Teething - History

History

Teething used to be considered (wrongly) a cause of death, as many children died in the first years of life, at the same time as teething occurs. "The tendency in the past to attribute serious disease to teething was so prevalent that in 1842 teething was the registered cause of death in 4.8% of all infants who died in London under the age of 1 year and 7.3% of those between the ages of 1 to 3 years according to the Registrar General's report."
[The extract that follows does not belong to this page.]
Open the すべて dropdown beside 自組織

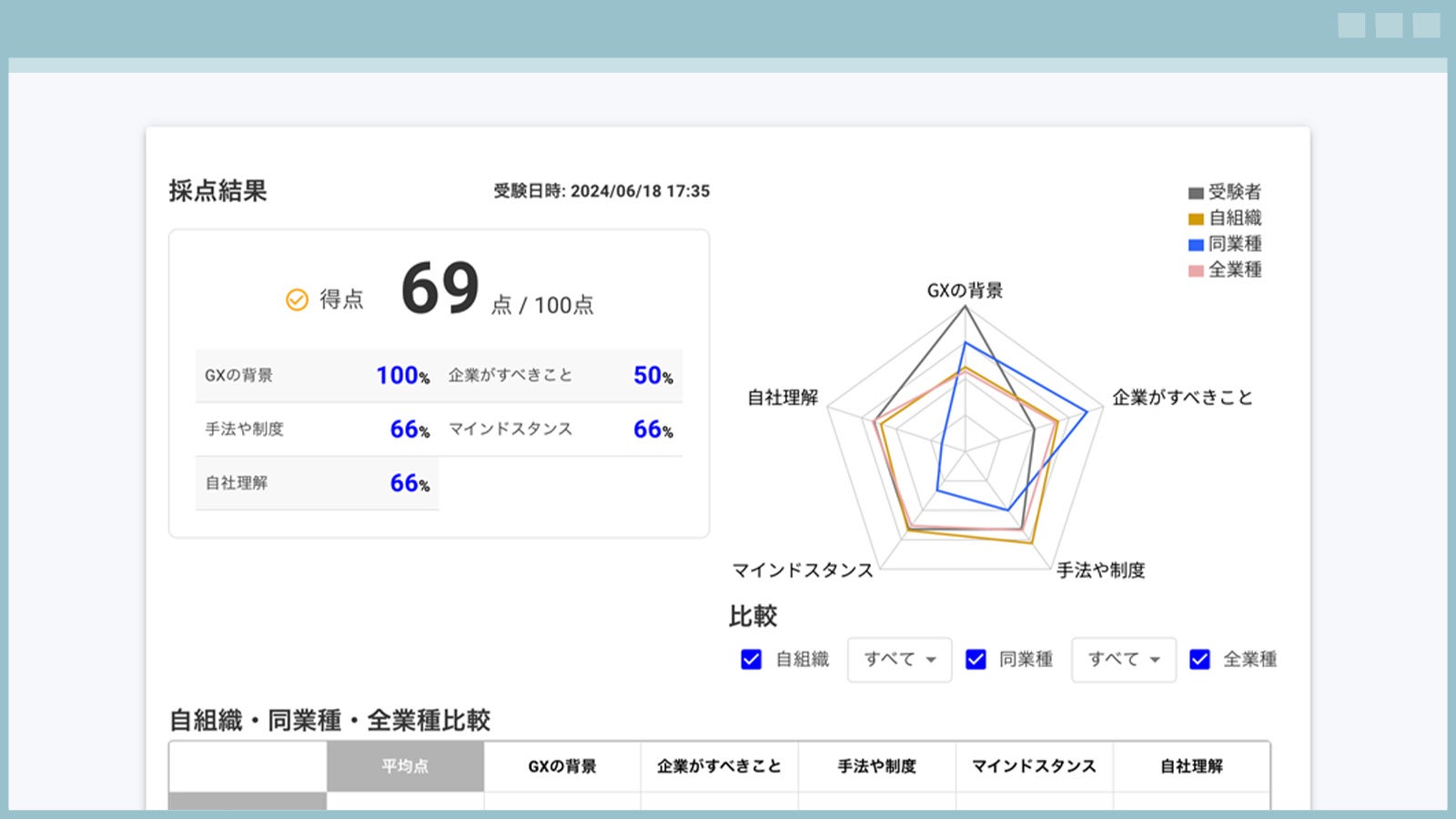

Ironically, while teething is a natural process which creates little more than discomfort, some methods for relieving teething pain have caused serious harm and even death. Old remedies for teething include "blistering, bleeding, placing leeches on the gums, and applying cautery to the back of the head". In the sixteenth century the French surgeon Ambroise Paré introduced the lancing of gums using a lancet, in the belief that teeth were failing to emerge from the gums due to lack of a pathway, and that this failure was a cause of death. This belief and practice persisted for centuries, with some exceptions, until towards the end of the nineteenth century lancing became increasingly controversial and was then abandoned, although as late as 1938 an Anglo-American dental textbook advised in favour of lancing, and described the procedure. In the first half of the twentieth century, teething powders in the English-speaking world often contained calomel, a form of mercury. It was removed from most powders in 1954 when it was shown to cause "pink disease" (acrodynia), a form of mercury poisoning.

Teething toys have a long history. In England in the 17th–19th centuries, a coral meant a teething toy made of coral, ivory or bone, often mounted in silver as the handle of a rattle. A museum curator has suggested that these substances were used as "sympathetic magic" and that the animal bone could symbolize animal strength to help the child cope with pain.